A maioria é da agropecuária. Importamos bastante cacau, e também peixes, metais preciosos. Importamos café, o Dulsão, que colocamos em cápsulas e exportamos inclusive para o Brasil. A Suíça é campeã em valor agregado. Exportamos eletrônicos, instrumentos de precisão.
Qual o maior legado que o Sr. deixa na sua gestão no Brasil?
O último ano no Brasil foi intenso para todos os diplomatas, com os grandes eventos, as Olimpíadas, a crise econômica e política, a Operação Laja Jato. Estive aqui de 1997 a 2001, como ministro conselheiro, durante o governo do Fernando Henrique Cardoso, e gostei muito do Brasil e dos brasileiros, que falei: um dia voltarei. Demorei 15 anos. Trabalhamos muito na Copa, em 2014; e nas Olimpíadas, em 2016. Queríamos que os brasileiros conhecessem mais sobre a Suíça e até pensamos em algo em telenovela, mas optamos pelo Carnaval e apoiamos a Unidos da Tijuca que em 2015 homenageou a Suíça. A Operação Lava Jato fez também com que a Suíça ficasse mais conhecida, ao indicar muitas provas. Em 2018, comemoraremos o bicentenário da imigração para Nova Friburgo, quando Dom João VI e o governo suíço fizeram um acordo e mil famílias suíças vieram para a região. Hoje, somos 15.500 suíços no Brasil.

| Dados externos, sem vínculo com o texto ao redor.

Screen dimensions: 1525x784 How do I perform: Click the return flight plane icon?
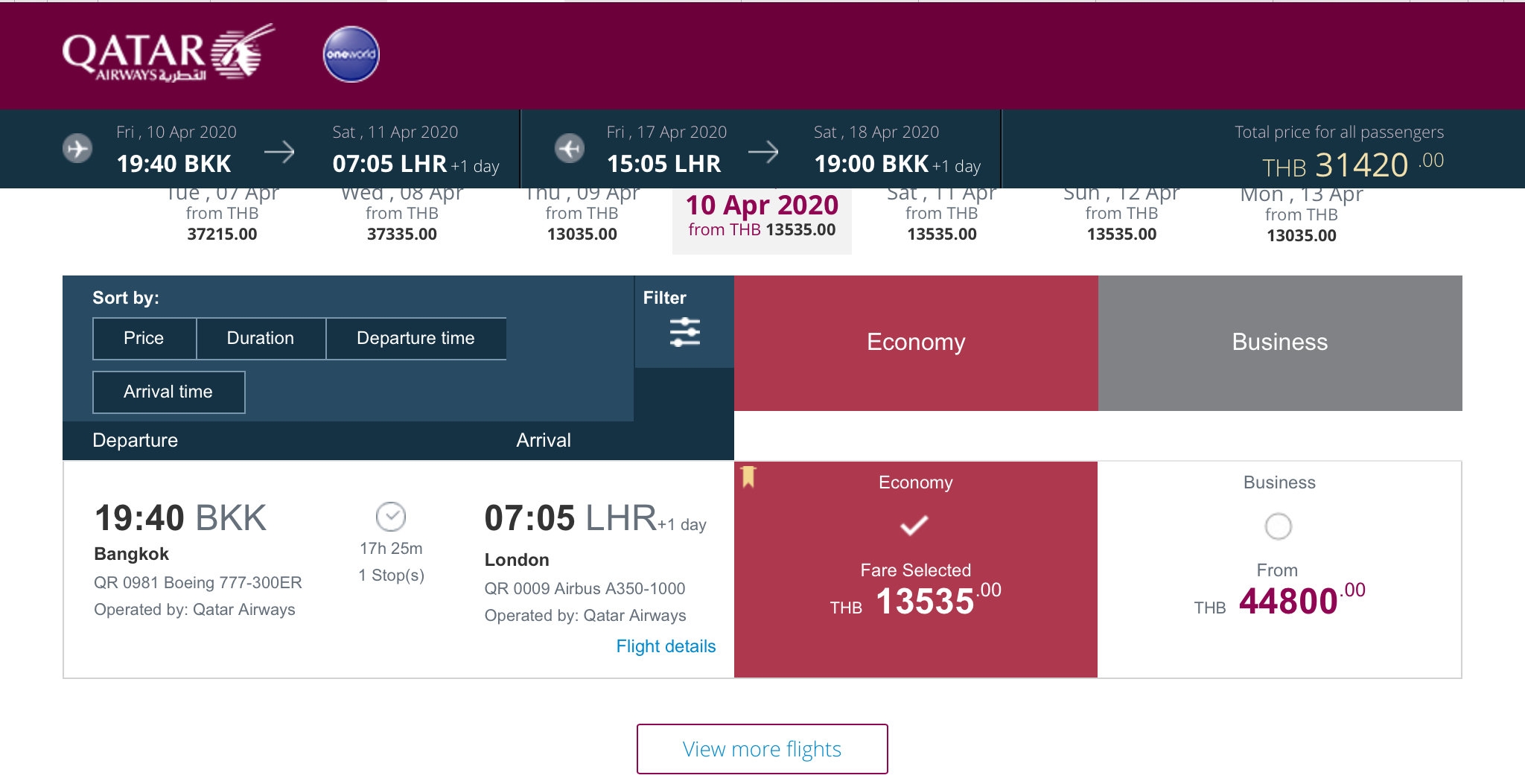570,148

O que o sr. pensa sobre Brasília?
É uma cidade fantástica, com qualidade de vida. É maravilhosa. Viajo uma vez por mês. Gosto de Pirenópolis (GO), de Alto Paraíso (GO) onde fui três vezes, de Foz do Iguaçu (PR).

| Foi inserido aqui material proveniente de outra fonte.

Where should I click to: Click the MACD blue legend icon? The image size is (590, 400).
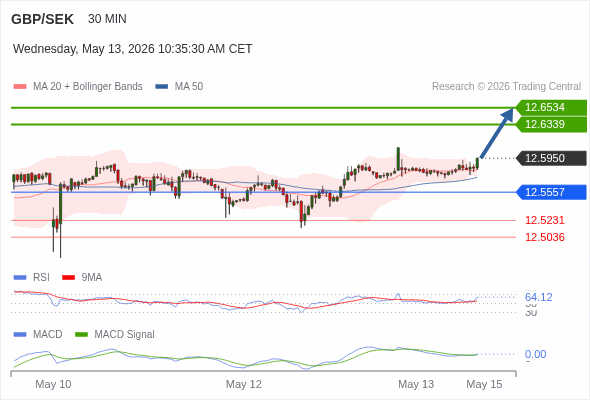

E a música, o cinema, os autores brasileiros…
Adoro a música brasileira, funk, sertanejo, Luan Santana, Ivete Sangalo, Caetano Veloso, Gilberto Gil. Adoro a Fernanda Montenegro, fantástica especialmente no filme “Central do Brasil”. Gostei do filme “Cidade de Deus”. São obras que falam da realidade brasileira. Li muito Paulo Coelho, que mora em Genebra. Li Jorge Amado e os três livros de Laurentino Gomes, 1808, 1822 e 1889, excelentes. Gosto de arroz com feijão, de comida mineira e paraense, especialmente. Acho que os brasileiros têm calor, facilidade de se comunicar. E também adoro meu país. Nasci em Uri, onde tem um túnel ferroviário de 57 km, o maior do mundo, e sempre quis seguir a carreira diplomática. Sinto um grande privilégio em poder representar o meu país.